気体供給部5A,5Bで予め温度等の条件を設定した環境気体8A,8Bを、それぞれ導管51、52を通して主流路6および外側空間7に供給した。
外側流路6および内側流路7の温度が安定した後に、光源9からの光を透明板35,45を通して試験体1の被評価材層11に当てた。熱流センサ13によって熱流を測定した。結果を図8に示す。図8には、熱流量の測定値の変動を確認するため、測定値の拡大図を付した。
図8に示すように、実施例1では、拡大図においても測定値の変動が非常に小さいことから、測定値が安定していた。これにより、実施例1では高い測定精度が得られたと考えることができる。
実施例1において、安定した測定値が得られたのは、温度調整部22の使用により、試験体1の温度を安定化することができたためであると推定することができる。
本発明は上述の実施形態に限定されるものではなく、本発明の要旨を逸脱しない範囲で種々の改変が可能である。
例えば、図示例の評価装置10は光源9を備えているが、評価装置は光源を備えていない構造としてもよい。この場合は、光源9からの光に代えて、例えば太陽光を利用することができる。

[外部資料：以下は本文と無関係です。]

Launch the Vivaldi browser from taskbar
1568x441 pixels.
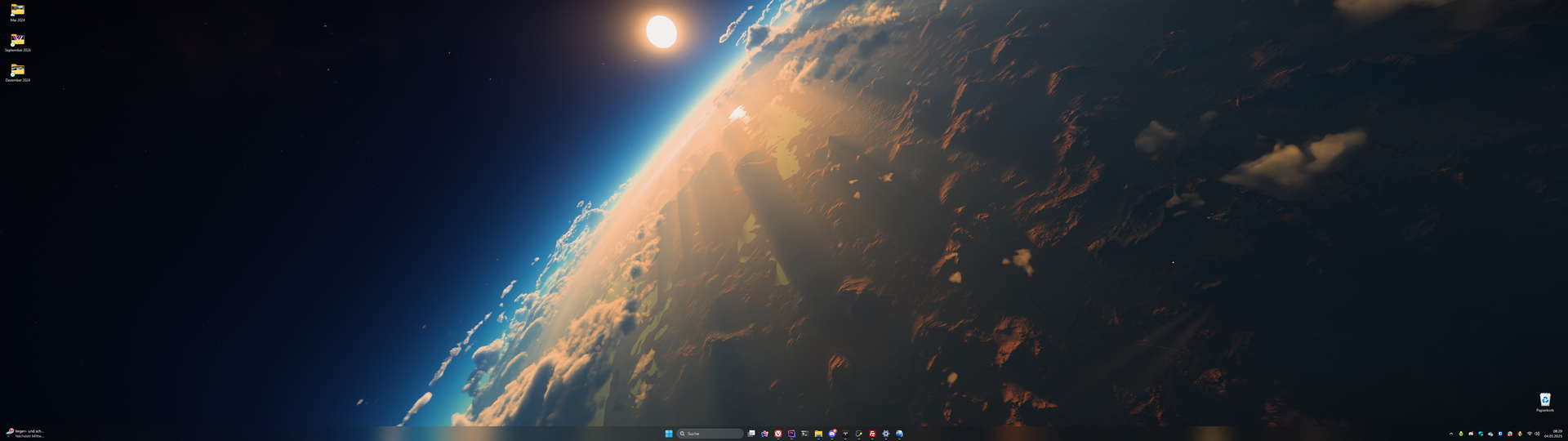click(778, 434)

また、光を照射せずに、熱特性の評価試験を行うこともできる。
また、試験体1は、熱流センサ13の設置位置は基板12の中央部であり、調整層14はこれを囲む枠状に形成されているが、これに限らず、熱流センサ13の設置位置は基板12の中央部よりも周縁寄りの位置であってもよい。例えば基板12の外周縁を含む位置にあってもよい。
熱流センサ13は、調整層14とは別体であるが、熱流センサと調整層とは一体に形成することもできる。
また、上述の実施形態では、主流路6および外側空間7に流通させる流体は気体(空気)であるが、流体は気体に限らず、液体であってもよい。
上述の実施形態では、外側空間7には環境気体8Bを流通させるが、外側空間7の温度条件を安定化できれば、環境気体8Bは外側空間7に流通させなくてもよい。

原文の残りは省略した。